With the beginning of the new year, the "Mater Ecclesiae" monastery in the Vatican Gardens is once again the residence of a contemplative order, a separate branch of the nuns of the Benedictine Order of the Abbey of St. Scholastica of Victoria, in the province of Buenos Aires (Diocese of San Isidro), in Argentina.
It has been the Pope Francis who welcomed the small community of six nuns to the Vatican, which was installed on January 3. The nuns were received by the President of the Governorate of Vatican City State, Cardinal Fernando Vérgez Alzaga, the body to which the Pontiff has entrusted the management of all matters concerning the monastery.
Until December 31, 2022, as will be recalled, the "Mater Ecclesiae" housed Pope Emeritus Benedict XVI, who had chosen it as his residence immediately after his resignation, to continue to stay in the "precincts of Peter" and pray for his successor.
However, on October 1, 2010, through a letter the Pope wanted to reestablish the previous custom of dedicating the monastery to the contemplative life, which dated back to 1994 at the behest of St. John Paul II. The original purpose, in fact, was to host contemplative orders to support the Holy Father in his daily solicitude for the whole Church "through the ministry of prayer, adoration, his own and reparation, thus being a prayerful presence in silence and solitude," a note explained.

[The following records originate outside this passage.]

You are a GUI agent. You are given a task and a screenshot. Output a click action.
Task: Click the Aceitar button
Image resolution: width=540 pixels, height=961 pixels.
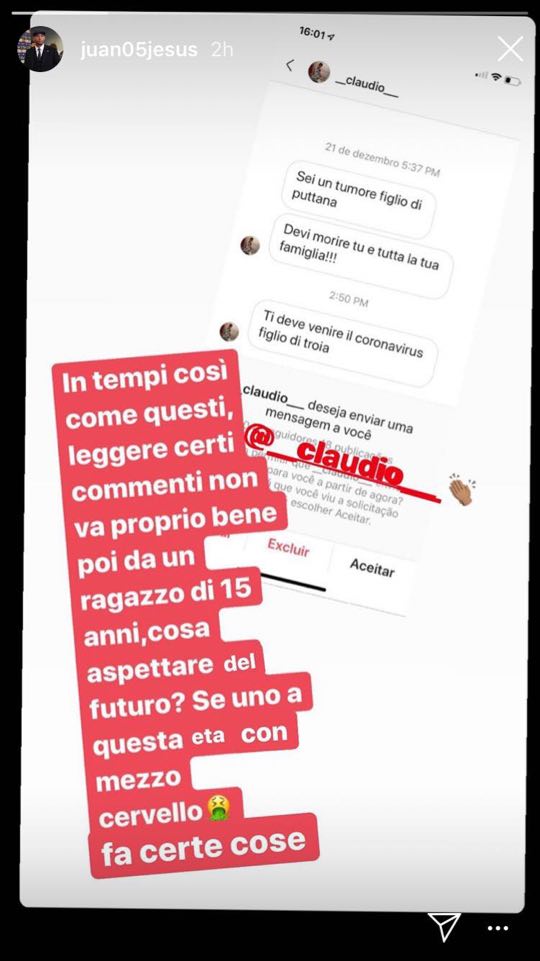click(372, 567)
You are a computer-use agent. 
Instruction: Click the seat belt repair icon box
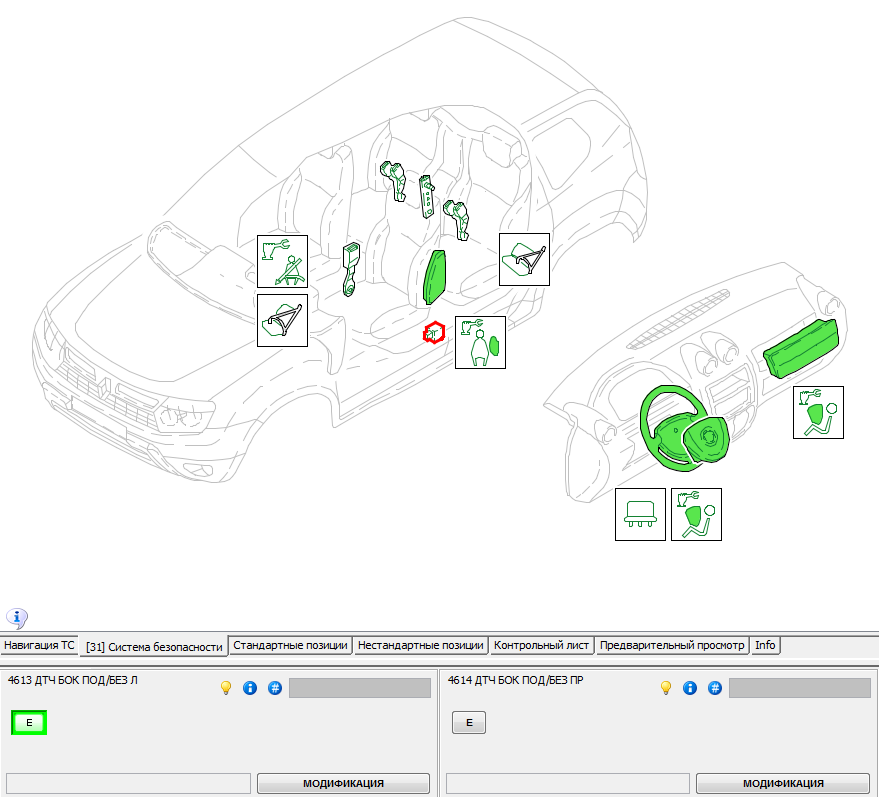[281, 263]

Residence at "Mater Ecclesiae".
According to the Statute of the Monastery, every five years different monastic orders alternate. From 1994 to 1999 it was occupied by the Poor Clares; then, until 2004, by the Discalced Carmelites; from 2004 to 2009 by the Benedictines, and until 2012 - before the entry of Benedict XVI - by the Visitation nuns.
The "Mater Ecclesiae" monastery is located only a few hundred meters from St. Martha's house and is divided into two parts: a two-story chapel to the west and the monastic quarters with 12 cells on four levels. There is also an orchard next to the monastery.

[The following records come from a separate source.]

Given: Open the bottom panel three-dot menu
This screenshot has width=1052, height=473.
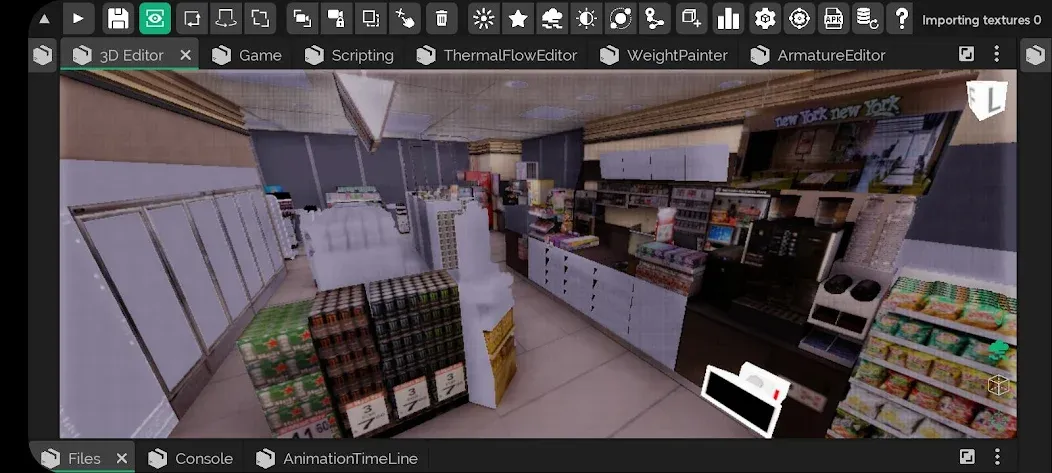Looking at the screenshot, I should pos(998,458).
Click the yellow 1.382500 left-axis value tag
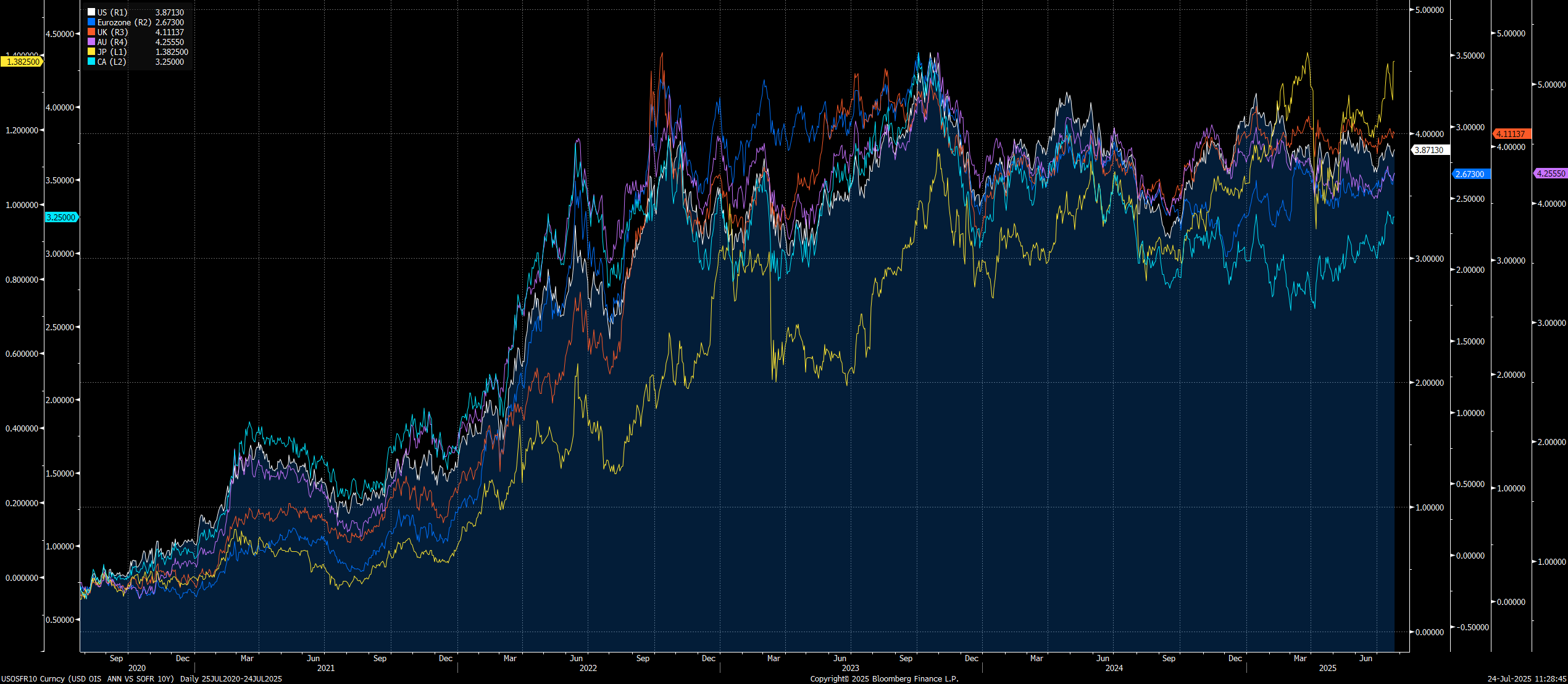 [x=22, y=62]
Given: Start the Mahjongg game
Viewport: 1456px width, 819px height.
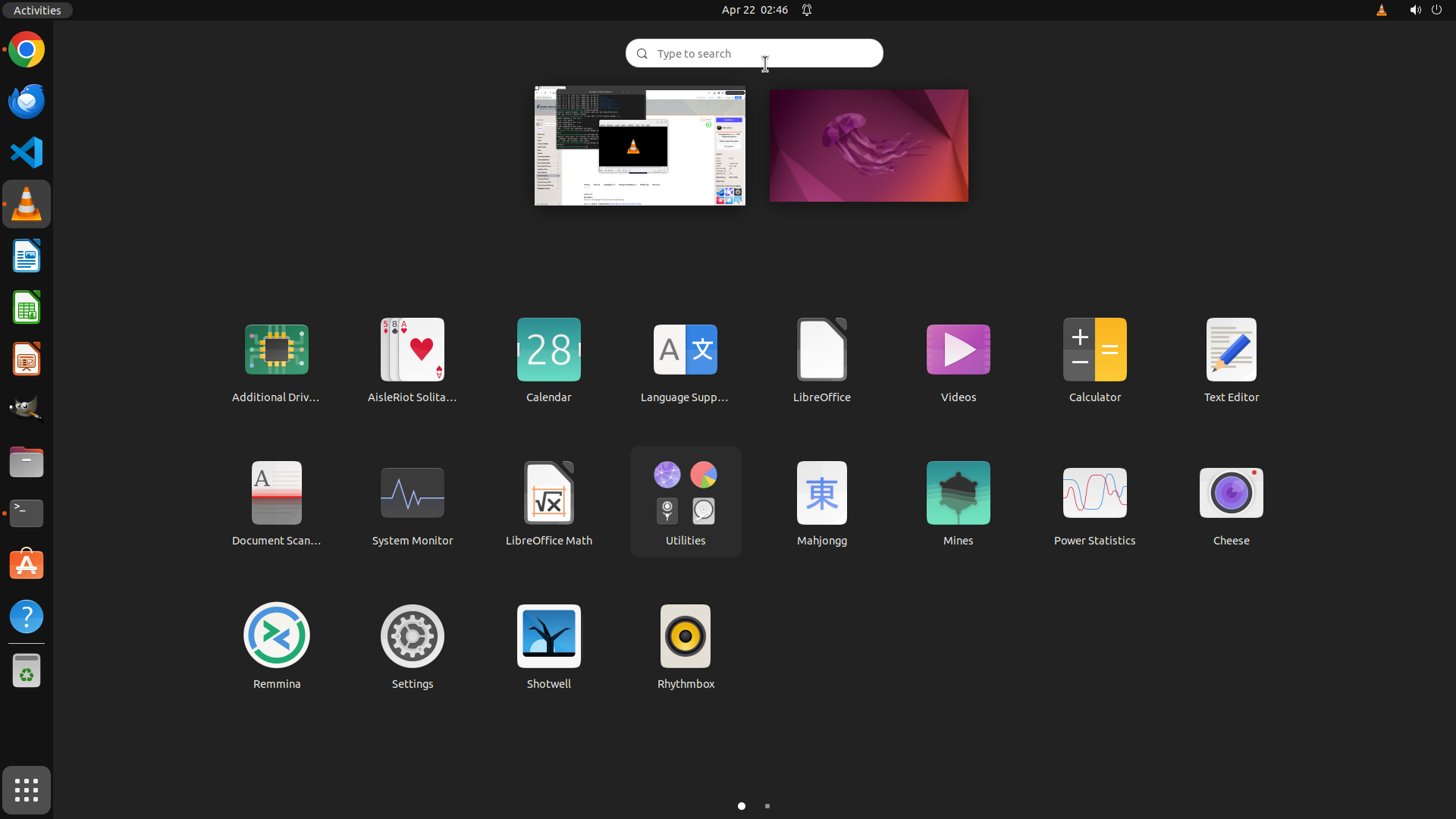Looking at the screenshot, I should [x=821, y=494].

For its part, the Abbey of St. Scholastica, where the six new residents of the last house of Benedict XVI come from, is a monastery founded in 1941 and belongs to the Congregation of the Southern Cone. Located in the outskirts of Buenos Aires, the Benedictine community of worship "wants to be for all the inhabitants of the city like a beacon that with its prayerful and contemplative life, with its praise and its work, illuminates the path of men and accompanies their sometimes feverish and agitated steps, their great questions and sufferings, their labors and fatigues, their longings and hopes", as its web page says.
From now on, at least for the next five years, these nuns will accompany the labors and all the yearnings of hope of the Successor of the Apostles, a few meters from the seat where he exercises his Magisterium.